● Exercise requirements
The reply should give back every entry exactly as written.

● Input data
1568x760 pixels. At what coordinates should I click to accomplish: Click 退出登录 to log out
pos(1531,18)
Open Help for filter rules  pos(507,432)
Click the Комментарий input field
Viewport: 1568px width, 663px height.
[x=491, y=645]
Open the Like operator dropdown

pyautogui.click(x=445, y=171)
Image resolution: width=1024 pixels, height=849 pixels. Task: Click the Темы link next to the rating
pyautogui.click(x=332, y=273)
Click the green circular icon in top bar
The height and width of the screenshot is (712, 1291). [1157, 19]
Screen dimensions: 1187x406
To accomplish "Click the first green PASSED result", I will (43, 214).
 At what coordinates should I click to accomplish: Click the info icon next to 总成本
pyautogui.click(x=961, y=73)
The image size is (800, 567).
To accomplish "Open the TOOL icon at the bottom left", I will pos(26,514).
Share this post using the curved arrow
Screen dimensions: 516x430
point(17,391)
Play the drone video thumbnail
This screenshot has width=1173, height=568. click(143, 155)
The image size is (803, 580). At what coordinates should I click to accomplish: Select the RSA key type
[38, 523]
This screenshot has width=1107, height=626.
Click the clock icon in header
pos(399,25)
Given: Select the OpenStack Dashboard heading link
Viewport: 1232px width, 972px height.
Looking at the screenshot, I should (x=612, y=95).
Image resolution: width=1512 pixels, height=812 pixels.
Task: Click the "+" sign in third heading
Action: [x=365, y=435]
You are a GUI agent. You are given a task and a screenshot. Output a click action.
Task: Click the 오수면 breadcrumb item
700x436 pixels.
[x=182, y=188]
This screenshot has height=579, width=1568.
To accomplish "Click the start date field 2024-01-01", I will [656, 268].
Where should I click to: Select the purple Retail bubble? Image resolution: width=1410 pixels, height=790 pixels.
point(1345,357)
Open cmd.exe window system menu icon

● Exercise solution
1568x760 pixels. At what coordinates should I click to accomplish: Click 退出登录 to log out
pos(1531,18)
Open Help for filter rules  pos(507,432)
Click the Комментарий input field
Viewport: 1568px width, 663px height.
[x=491, y=645]
Open the Like operator dropdown

pyautogui.click(x=445, y=171)
Image resolution: width=1024 pixels, height=849 pixels. Task: Click the Темы link next to the rating
pyautogui.click(x=332, y=273)
Click the green circular icon in top bar
The height and width of the screenshot is (712, 1291). [1157, 19]
Screen dimensions: 1187x406
To accomplish "Click the first green PASSED result", I will (43, 214).
 At what coordinates should I click to accomplish: Click the info icon next to 总成本
pyautogui.click(x=961, y=73)
The image size is (800, 567).
To accomplish "Open the TOOL icon at the bottom left", I will pos(26,514).
Share this post using the curved arrow
Screen dimensions: 516x430
point(17,391)
Play the drone video thumbnail
This screenshot has width=1173, height=568. click(143, 155)
The image size is (803, 580). At what coordinates should I click to accomplish: Select the RSA key type
[38, 523]
This screenshot has width=1107, height=626.
Click the clock icon in header
pos(399,25)
Given: Select the OpenStack Dashboard heading link
Viewport: 1232px width, 972px height.
Looking at the screenshot, I should (x=612, y=95).
Image resolution: width=1512 pixels, height=812 pixels.
Task: Click the "+" sign in third heading
Action: [x=365, y=435]
You are a GUI agent. You are given a task and a screenshot. Output a click action.
Task: Click the 오수면 breadcrumb item
700x436 pixels.
[x=182, y=188]
This screenshot has height=579, width=1568.
To accomplish "Click the start date field 2024-01-01", I will [656, 268].
Where should I click to: Select the purple Retail bubble? Image resolution: width=1410 pixels, height=790 pixels.
point(1345,357)
Open cmd.exe window system menu icon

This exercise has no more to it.